* [ACTIONS TO TAKE]:
1. Answer these questions about the microarray normalization excerpt.
(a) In the MAS5 baseline method, to what share of the probes is the regression line fitted?
(b) About how many probes (K) does the Li and Wong method use?
(c) In quantile normalization, which distribution does Terry Speed's group take as the reference, for convenience?
2. Copy the microarray normalization excerpt word for word between "Li and Wong" and "across all chips.", inclusive.
3. Carry on the microarray normalization excerpt from the point where it stops.

━━━━━ PAGE EXCERPT ━━━━━

Figure 2. Density of PM probe signals on 23 different chips from GeneLogic spike-in experiment (Courtesy of Terry Speed)

Two-Parameter Methods

Two-parameter methods can do better, at the expense of greater complexity. MAS5 introduced a reference (baseline) chip method using linear regression. The procedure is to construct a plot of each chip's probes against the corresponding probes on the baseline chip; eliminate the highest 1% of probes (and for symmetry the lowest 1%). Fit a regression line to the middle 98% of probes.

Another two-parameter approach is to both re-scale and shift the origin, in order fit both the mean and the standard deviation of the probe distribution to the common mean and standard deviation of all data. This seems to do somewhat better than regression, in reducing noise (variation among replicate measures on the same sample), at the cost of (sometimes) introducing a few negative values.

Invariant Set Normalization

Li and Wong introduced a method, where a large number of genes are selected ad-hoc as references, rather than using a standard set of 'housekeeping genes'. Their method assumes that there is a subset of unchanged genes, between any two samples. Their method selects a subset of genes g1, …, gM, whose probes: p1, …, pK, (K ~ 10000), occur in the same rank order on each chip such that p1 < p2 < …< pK in both chips (an invariant set); then fits a non-parametric curve (running median) through the points { (p1(1), p1(2)), …, (pK(1), pK(2)) }. Ideally one would like a common invariant set of reference genes across all chips, but in practice, only a very few probes are in common rank order, or even close to that, across all chips.

Quantile Normalization

Terry Speed’s group introduced a non-parametric procedure normalizing to a synthetic chip. Their method assumes that the distribution of gene abundances is nearly the same in all samples. For convenience they take the pooled distribution of probes on all chips. Then to normalize each chip they compute for each value, the quantile of that value in the distribution of probe intensities; they then transform the original value to that quantile’s value on the reference chip. In a formula, the transform is

xnorm = F2-1(F1(x)),

where F1 is the distribution function of the actual chip, and F2 is the distribution function of the reference chip.

Figure 3. Schematic representation of quantile normalization: the value x, which is the a-th quantile on the chip, is mapped to the value y, which is the a quantile of the reference distribution.

━━━━━ LISTED RECORDS ━━━━━

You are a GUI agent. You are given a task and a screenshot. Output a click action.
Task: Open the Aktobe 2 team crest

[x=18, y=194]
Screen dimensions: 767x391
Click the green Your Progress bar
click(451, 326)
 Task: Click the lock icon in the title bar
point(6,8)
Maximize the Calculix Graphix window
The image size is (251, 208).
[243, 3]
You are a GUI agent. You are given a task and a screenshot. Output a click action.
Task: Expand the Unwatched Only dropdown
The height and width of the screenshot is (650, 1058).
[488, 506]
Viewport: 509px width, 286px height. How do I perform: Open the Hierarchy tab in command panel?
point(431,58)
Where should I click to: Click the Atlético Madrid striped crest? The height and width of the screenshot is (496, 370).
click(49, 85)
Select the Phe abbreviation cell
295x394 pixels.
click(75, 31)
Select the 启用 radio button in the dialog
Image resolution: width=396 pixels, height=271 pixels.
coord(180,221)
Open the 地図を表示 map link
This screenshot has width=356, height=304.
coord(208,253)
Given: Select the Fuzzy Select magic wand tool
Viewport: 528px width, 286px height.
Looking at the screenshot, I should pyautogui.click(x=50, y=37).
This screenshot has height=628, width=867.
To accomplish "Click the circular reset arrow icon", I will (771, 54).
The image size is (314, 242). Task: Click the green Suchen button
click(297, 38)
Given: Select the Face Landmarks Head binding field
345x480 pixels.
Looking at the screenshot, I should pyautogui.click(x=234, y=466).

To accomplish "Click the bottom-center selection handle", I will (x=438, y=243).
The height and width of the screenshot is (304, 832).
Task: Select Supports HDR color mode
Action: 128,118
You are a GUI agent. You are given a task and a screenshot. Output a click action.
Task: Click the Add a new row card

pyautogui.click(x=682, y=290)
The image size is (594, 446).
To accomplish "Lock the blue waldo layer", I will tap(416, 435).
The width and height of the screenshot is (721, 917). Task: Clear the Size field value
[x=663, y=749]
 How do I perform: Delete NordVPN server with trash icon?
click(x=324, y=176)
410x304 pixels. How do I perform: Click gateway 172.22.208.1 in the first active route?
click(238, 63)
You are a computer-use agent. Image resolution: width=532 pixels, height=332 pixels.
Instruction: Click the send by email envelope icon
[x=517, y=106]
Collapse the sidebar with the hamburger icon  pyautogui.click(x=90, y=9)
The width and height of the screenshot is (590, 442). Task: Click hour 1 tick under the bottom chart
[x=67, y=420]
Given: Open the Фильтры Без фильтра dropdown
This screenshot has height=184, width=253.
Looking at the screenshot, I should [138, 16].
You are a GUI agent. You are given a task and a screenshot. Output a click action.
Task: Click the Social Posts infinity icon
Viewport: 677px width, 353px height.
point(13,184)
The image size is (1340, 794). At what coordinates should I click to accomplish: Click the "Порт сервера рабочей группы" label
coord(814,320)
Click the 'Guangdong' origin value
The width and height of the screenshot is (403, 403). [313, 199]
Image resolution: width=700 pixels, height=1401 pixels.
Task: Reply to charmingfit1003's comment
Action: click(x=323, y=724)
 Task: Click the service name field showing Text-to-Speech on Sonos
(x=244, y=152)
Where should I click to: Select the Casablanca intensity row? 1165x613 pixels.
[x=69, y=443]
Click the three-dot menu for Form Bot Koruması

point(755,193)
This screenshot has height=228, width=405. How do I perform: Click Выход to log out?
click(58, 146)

━━━━━

* [ANSWERS FOR EACH ITEM]:
1.
(a) The middle 98% of probes.
(b) About 10,000.
(c) The pooled distribution of probes on all chips.

2.
Li and Wong introduced a method, where a large number of genes are selected ad-hoc as references, rather than using a standard set of 'housekeeping genes'. Their method assumes that there is a subset of unchanged genes, between any two samples. Their method selects a subset of genes g1, …, gM, whose probes: p1, …, pK, (K ~ 10000), occur in the same rank order on each chip such that p1 < p2 < …< pK in both chips (an invariant set); then fits a non-parametric curve (running median) through the points { (p1(1), p1(2)), …, (pK(1), pK(2)) }. Ideally one would like a common invariant set of reference genes across all chips, but in practice, only a very few probes are in common rank order, or even close to that, across all chips.

3.
In practice this transform is non-linear, but not usually too different from straight. See Figure 4. In practice this removes most of the apparent bias from the R-I plot. See figure 5. It also reduces variance among replicates, much more than normalization by scaling.

Figure 4. Some typical transforms by quantile normalization. Many are nearly linear, but some are quite non-linear.

Figure A. Ratio Intensity Plot of all probes for four pairs of chips from GeneLogic spike-in experiment

 Figure B. As in A, after normalization by matching quantiles. Both figures courtesy of Terry Speed

Local Regression

We construct a synthetic reference chip by averaging the values of each probe across all chips.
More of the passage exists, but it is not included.